What do cash flow statements show?
Recognises that accounting, profit or loss, is not the only indicator of a company’s performance. Cash flow stamens show the sources and use of cash and are a useful indicator of a company’s liquidity.
Cash flow statements are a useful indicator of?
Liquidity
Financial statements are intended to show?
A true and fair view of the economic activities of the organisation, scalable not only to the stakeholders but any one who wishes to review them.
Record making process of accounting is known as?
Book-keeping
Give 3 examples of non monetary information used in management accounting?
- Labour hours
- Raw material used
- Electricity consumed
Whereas financial accounting looks at and records the financial impacts of events on the organisation as a whole, management accounting is naturally segmented and concentrates on…
Processes, individual departments and other areas of responsibility, in terms each manager can understand.
Which type of accounting looks at the historical information and which type of accounting looks at the future?
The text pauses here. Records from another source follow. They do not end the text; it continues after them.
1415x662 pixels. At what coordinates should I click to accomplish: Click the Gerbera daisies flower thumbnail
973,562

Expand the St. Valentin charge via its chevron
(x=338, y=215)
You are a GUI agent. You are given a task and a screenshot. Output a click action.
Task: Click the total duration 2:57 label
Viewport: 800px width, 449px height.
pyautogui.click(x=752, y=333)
Financial accounting looks at historical information whereas management accounting is largely concerned with the future.
Companies are not required by law to produce what type of accounts?
Management accounts
Companies are legally required under the companies act to produce what accounts?
Financial accounts
What two types of information beginning with q will the different stakeholders need in regards to financial information of companies?
Quantitative and qualitive
A company will have made a profit if?
There is a positive amount of money left over when all costs and expenses are subtracted from all of the organisations income.
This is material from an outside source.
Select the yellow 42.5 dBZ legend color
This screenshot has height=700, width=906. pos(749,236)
When does a company “break even”?
If the amount left over when all costs and expenses are subtracted from a companies income is exactly zero (expenditure matches income exactly).
Managers will want to know if the company is profitable so they know…
How well they have managed the business.
Why is cash position (liquidity) important?
Cash is vital to a business as this is what pays its costs and expenses. If it cannot manage its liquidity then by running out of cash it will not be able to pay its bills. This can lead to difficulty in trading leading to failure of the business. This can happen even if a business is profitable.
Give examples of how a company’s wealth may be held
Non current assets such as property, equipment and investments, and in current assets such as its debtors and cash.
Working capital is?
Difference between current assets and current liabilities.
Whereas liquidity is a measure of the cash available to a company, solvency is a measure of?
The excess of an organisations assets compared to its liabilities.
If a company’s liabilities exceed its assets it is technically…
Insolvent, and with some exceptions be required to cease trading.
The PRA require insurance companies in the UK to meet a solvency margin, this is the amount…
The value of the insurers assets should exceed the amount of its liabilities.
What is the difference between a trading company to an insurance company regulated by the PRA in terms of becoming insolvent?
In a trading company, if it’s liabilities exceeds it assets, it is technically insolvent, however in an insurance company regulated by the PRA, if the insurance company’s net assets falls below its solvency margin, that can also be classed as insolvent.